Re: [RFC PATCH v3 19/22] arm64: unwinder: Add a reliability check in the unwinder based on ORC

From: Suraj Jitindar Singh
Date: Wed Feb 22 2023 - 23:07:34 EST


On Thu, 2023-02-02 at 01:40 -0600, madvenka@xxxxxxxxxxxxxxxxxxx wrote:
> From: "Madhavan T. Venkataraman" <madvenka@xxxxxxxxxxxxxxxxxxx>
>
> Introduce a reliability flag in struct unwind_state.
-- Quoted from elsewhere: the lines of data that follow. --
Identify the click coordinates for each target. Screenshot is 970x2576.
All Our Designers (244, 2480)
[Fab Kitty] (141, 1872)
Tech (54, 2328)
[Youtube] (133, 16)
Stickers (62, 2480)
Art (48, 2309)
This will be set
> to
> false if the PC does not have a valid ORC or if the frame pointer
> computed
> from the ORC does not match the actual frame pointer.
>
> Now that the unwinder can validate the frame pointer, introduce
> arch_stack_walk_reliable().
>
> Signed-off-by: Madhavan T. Venkataraman <madvenka@xxxxxxxxxxxxxxxxxxx
> >
> ---
> arch/arm64/include/asm/stacktrace/common.h | 15 ++
> arch/arm64/kernel/stacktrace.c | 167
> ++++++++++++++++++++-
> 2 files changed, 175 insertions(+), 7 deletions(-)
>

[snip]

> -static void notrace unwind(struct unwind_state *state,
> +static int notrace unwind(struct unwind_state *state, bool
> need_reliable,
> stack_trace_consume_fn consume_entry, void
> *cookie)
> {
> - while (1) {
> - int ret;
> + int ret = 0;
>
> + while (1) {
> + if (need_reliable && !state->reliable)
> + return -EINVAL;
> if (!consume_entry(cookie, state->pc))
> break;
> ret = unwind_next(state);
> + if (need_reliable && !ret)
> + unwind_check_reliable(state);
> if (ret < 0)
> break;
> }
> + return ret;

nit:

I think you're looking more for comments on the approach and the
correctness of these patches, but from an initial read I'm still
putting it all together in my head. So this comment is on the coding
style.

The above loop seems to check the current reliability state, then
unwind a frame then check the reliability, and then break based of
something which couldn't have been updated by the line immediately
above. I propose something like:

unwind(...) {
ret = 0;

while (!ret) {
if (need_reliable) {
unwind_check_reliable(state);
if (!state->reliable)
return -EINVAL;
}
if (!consume_entry(cookie, state->pc))
return -EINVAL;
ret = unwind_next(state);
}

return ret;
}

This also removes the need for the call to unwind_check_reliable()
before the first unwind() below in arch_stack_walk_reliable().

- Suraj

> }
> NOKPROBE_SYMBOL(unwind);
>
> @@ -216,5 +337,37 @@ noinline notrace void
> arch_stack_walk(stack_trace_consume_fn consume_entry,
> unwind_init_from_task(&state, task);
> }
>
> - unwind(&state, consume_entry, cookie);
> + unwind(&state, false, consume_entry, cookie);
> +}
> +
> +noinline notrace int arch_stack_walk_reliable(
> + stack_trace_consume_fn consume_entry,
> + void *cookie, struct task_struct *task)
> +{
> + struct stack_info stacks[] = {
> + stackinfo_get_task(task),
> + STACKINFO_CPU(irq),
> +#if defined(CONFIG_VMAP_STACK)
> + STACKINFO_CPU(overflow),
> +#endif
> +#if defined(CONFIG_VMAP_STACK) && defined(CONFIG_ARM_SDE_INTERFACE)
> + STACKINFO_SDEI(normal),
> + STACKINFO_SDEI(critical),
> +#endif
> + };
> + struct unwind_state state = {
> + .stacks = stacks,
> + .nr_stacks = ARRAY_SIZE(stacks),
> + };
> + int ret;
> +
> + if (task == current)
> + unwind_init_from_caller(&state);
> + else
> + unwind_init_from_task(&state, task);
> + unwind_check_reliable(&state);
> +
> + ret = unwind(&state, true, consume_entry, cookie);
> +
> + return ret == -ENOENT ? 0 : -EINVAL;
> }